Research News

Physicist receives CAREER award to explore mysteries of universe, help high school students

Ciaran Williams at the blackboard, with image of smashing atoms on the blackboard.

UB faculty member Ciaran Williams will use his NSF CAREER award to continue his work exploring the mysteries of the universe. Photo: Douglas Levere

By GROVE POTTER

Published July 11, 2017 This content is archived.

Print
“In some ways it is some of the most exciting times because we do not know what’s going to happen next. ”
Ciaran Williams, assistant professor of physics
Department of Physics

A UB physicist has won a prestigious grant that helps science at both ends of the academic spectrum.

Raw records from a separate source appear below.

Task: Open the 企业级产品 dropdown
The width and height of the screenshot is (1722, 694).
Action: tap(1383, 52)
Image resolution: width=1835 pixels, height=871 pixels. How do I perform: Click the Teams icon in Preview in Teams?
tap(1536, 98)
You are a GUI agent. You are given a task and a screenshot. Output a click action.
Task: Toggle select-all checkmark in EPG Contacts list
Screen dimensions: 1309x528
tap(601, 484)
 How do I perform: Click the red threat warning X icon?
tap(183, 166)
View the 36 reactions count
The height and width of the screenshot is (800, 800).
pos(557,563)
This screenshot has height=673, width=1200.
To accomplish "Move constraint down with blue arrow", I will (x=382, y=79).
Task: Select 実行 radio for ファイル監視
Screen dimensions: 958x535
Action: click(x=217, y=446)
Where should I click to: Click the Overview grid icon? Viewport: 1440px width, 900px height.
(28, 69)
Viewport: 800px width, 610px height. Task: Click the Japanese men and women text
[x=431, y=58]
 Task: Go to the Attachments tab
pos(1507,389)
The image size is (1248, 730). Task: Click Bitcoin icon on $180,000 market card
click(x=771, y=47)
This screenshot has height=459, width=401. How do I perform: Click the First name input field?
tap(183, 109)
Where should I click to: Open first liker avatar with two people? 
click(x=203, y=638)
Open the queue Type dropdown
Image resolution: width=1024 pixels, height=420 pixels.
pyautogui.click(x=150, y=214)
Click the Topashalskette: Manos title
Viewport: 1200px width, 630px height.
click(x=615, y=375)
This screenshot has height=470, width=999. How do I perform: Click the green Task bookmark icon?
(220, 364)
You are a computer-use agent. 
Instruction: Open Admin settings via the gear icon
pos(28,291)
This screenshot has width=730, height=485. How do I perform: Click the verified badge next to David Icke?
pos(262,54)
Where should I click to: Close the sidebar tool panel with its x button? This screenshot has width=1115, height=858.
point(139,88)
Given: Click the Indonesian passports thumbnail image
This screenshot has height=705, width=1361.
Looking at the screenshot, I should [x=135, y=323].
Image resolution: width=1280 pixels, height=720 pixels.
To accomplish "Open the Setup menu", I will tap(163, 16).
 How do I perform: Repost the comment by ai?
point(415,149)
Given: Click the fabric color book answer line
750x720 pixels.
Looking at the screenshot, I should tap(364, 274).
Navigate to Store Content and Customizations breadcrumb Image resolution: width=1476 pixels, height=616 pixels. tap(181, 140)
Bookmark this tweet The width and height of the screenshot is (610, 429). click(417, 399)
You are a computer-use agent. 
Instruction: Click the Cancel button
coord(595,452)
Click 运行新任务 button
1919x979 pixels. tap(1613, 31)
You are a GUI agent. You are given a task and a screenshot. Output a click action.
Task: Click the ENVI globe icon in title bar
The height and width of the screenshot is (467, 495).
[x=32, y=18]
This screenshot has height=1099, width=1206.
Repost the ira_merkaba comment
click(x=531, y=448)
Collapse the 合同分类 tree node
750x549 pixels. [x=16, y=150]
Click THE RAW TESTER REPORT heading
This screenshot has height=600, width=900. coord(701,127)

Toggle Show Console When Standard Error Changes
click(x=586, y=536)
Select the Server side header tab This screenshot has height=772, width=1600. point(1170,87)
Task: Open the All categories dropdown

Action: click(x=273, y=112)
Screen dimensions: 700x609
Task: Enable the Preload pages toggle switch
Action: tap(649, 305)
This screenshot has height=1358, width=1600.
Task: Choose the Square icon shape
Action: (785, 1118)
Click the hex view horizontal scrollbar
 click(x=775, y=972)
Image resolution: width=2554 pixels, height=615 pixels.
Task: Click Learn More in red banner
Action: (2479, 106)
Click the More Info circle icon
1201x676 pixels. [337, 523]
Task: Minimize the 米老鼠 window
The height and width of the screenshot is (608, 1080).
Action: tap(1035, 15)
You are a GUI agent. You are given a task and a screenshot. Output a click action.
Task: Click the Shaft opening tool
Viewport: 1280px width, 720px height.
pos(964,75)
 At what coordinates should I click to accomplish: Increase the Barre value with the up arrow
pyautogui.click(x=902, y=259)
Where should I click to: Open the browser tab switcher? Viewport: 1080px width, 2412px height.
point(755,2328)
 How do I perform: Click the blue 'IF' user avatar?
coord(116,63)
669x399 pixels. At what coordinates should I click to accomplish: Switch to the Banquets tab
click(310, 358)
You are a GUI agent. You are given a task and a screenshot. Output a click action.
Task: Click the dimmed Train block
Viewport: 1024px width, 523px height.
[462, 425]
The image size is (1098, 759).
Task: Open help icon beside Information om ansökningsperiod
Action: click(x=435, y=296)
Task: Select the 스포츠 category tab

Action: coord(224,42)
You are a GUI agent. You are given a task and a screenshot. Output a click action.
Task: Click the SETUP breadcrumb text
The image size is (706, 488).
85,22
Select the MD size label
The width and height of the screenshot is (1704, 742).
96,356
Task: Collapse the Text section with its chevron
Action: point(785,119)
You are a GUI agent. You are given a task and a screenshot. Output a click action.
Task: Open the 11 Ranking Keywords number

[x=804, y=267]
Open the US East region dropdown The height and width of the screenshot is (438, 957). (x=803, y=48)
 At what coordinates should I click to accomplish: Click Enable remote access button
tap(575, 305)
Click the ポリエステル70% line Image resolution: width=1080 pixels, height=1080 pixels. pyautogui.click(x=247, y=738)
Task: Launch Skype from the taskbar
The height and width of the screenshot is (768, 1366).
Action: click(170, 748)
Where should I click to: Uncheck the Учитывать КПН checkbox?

Ciaran Williams, assistant professor of physics, has been awarded a five-year, $400,000 National Science Foundation CAREER award to continue his theoretical work for the Large Hadron Collider (LHC) project and also reach out to Native American high school students about interesting scientific possibilities and opportunities.

The LHC is the world’s largest and most powerful particle accelerator, a 17-mile ring built hundreds of feet underground on the border of Switzerland and France. The machine — the world’s most complex experimental facility — is designed to smash beams of protons together at near the speed of light to create conditions similar to those of the Big Bang at the beginning of the universe.

The energetic collisions create new particles — for split seconds — and reveal secrets about how matter is formed. In 2012, physicists at the LHC succeeded in creating a Higgs boson, the final missing piece of experimental data needed to complete the Standard Model, upon which modern physics is built.

Williams has been doing theoretical work for the LHC, making mathematical models to predict what the LHC experiments will show. With the grant, he will be performing cutting-edge calculations at “next-to-next-to-leading order” accuracy and beyond, and implementing the results into a publicly available computer code, MCFM.

“Most particle physicists are in some way connected to the LHC,” Williams says. A community of approximately 2,000 physicists around the world work on the theoretical side of the collider’s experiments, and up to 3,000 work on the larger experiments themselves, he adds.

“As far as we know, it’s the coldest place in the universe” at -456 degrees Fahrenheit (-271 C) Williams says of the collider. “It’s colder than deep space. It takes months to cool down.”

The calculations Williams tackles can take up to a year to solve. He works with others, and they compare their calculations to make sure they are on target. UB has a robust physics department, with several PhDs focused on particle physics and cosmology, in addition to a strong LHC experimental program.

So how will students at Salamanca High School relate to such high-level physics?

“The idea is it will be an after-school club,” Williams explains. “Every couple of weeks, two or three undergraduates and I will go to Salamanca to do lectures on interesting aspects of physics. The main emphasis is to encourage their participation in further education by showing them that physics students are no different from themselves, and engaging them in interesting aspects of fundamental science.”

Native Americans are underrepresented in the science, technology, engineering and mathematics disciplines.

In addition, Williams plans to take two or three of the top students to the Fermi National Accelerator Laboratory, a particle physics lab in Illinois where he performed postdoctoral research. In addition to physics, the laboratory has an environmental science component, including ecology and prairie restoration.

“The idea is we encourage the students to maximize their ability,” Williams says. “It doesn’t have to be in physics.”

Expanding CERN’s machinery

The LHC was built and is operated by the European Organization for Nuclear Research (CERN), and since the Higgs boson was discovered, its mission has entered an unknown phase.

“In some ways it is some of the most exciting times because we do not know what’s going to happen next,” Williams says.

One possibility for the next discovery could be dark matter, a material that occupies more than a quarter of the universe but has never been examined. Or it could be discoveries related to supersymmetry, a theory that would balance all of the universe’s forces.

“If no discoveries are made, the LHC will push the boundaries of these hypotheses far beyond our current understanding,” he says. “However, to conclusively rule out supersymmetry a much larger collider will be needed, and one is being planned.”

In addition to being a “beacon for international cooperation,” Williams says the collider and the effort behind it represent something profound about the human experience. “All of our modern technology is based upon ideas that were once completely abstract ‘blue skies’ research. We don’t know exactly which of our current pure science investigations will lead to breakthroughs, but by pushing the boundaries of human knowledge further, we allow for possibilities in the future we can’t even imagine right now.”